Album Review Mazes - A Thousand Heys

Their love of lo-fi and the warmth associated with analogue recording shines through.

It’s refreshing to note that in amongst the deluge of nu-rave, electro-pop, and chillwave in recent years, there are still bands who believe the warmth and intimacy of the humble guitar cannot be replaced by synths, Pro Tools or GarageBand. Indeed, it seems the traditional line up of guitar, bass and drums is making something of a comeback in fashionable circles, if it ever really went away. Certain labels, such as One Little Indian and Fatcat Records, have been at the forefront of this DIY garage rock ethos, and their latest offering, four-piece Mazes, have dropped their debut after creating quite a stir towards the end of last year.

If you’ve already gotten into them, you might be disappointed to learn that there is nothing here that packs the visceral punch of ‘Painting Of Tupac Shakur’, and they seem to have abandoned any pretence to thrash punk. That’s not to say they can’t still do frenzied or powerful – ‘Till I’m Dead’ has a dark, menacing opening before a quick change of pace, while ‘Wait Anyway’ recalls L7’s ‘Shitlist’ and would be my track of choice for driving at 100mph along a deserted Californian highway – but there is a pop sensibility at the heart of the album, and it’s something they wear well. The jangly intro of ‘Bowie Knives’ is an instant pop gem, as are the treble heavy guitars of ‘Cenetaph’. Even the minute-long ‘Vampire Jive’ is more reminiscent of the British Invasion than a group of DIY noiseniks.

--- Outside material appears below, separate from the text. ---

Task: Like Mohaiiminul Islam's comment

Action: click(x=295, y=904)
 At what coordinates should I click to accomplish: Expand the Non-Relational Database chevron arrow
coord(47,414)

If there is a criticism to be made, it’s that perhaps their influences are a little too obvious; they clearly have excellent taste, but you can sense the ghosts of The Buzzcocks, Television, The Kinks, and even early REM hovering in the background. However, that they’ve managed to put their own stamp on the garage rock sound is quite a feat for such a young band, and at no point do you get the feeling they are guilty of copy and paste. Their love of lo-fi and the warmth associated with analogue recording shines through, no doubt thanks to producer Ben Phillips, and I’m sure in time their own voice will only get stronger. In the meantime, this is a pretty damn good start.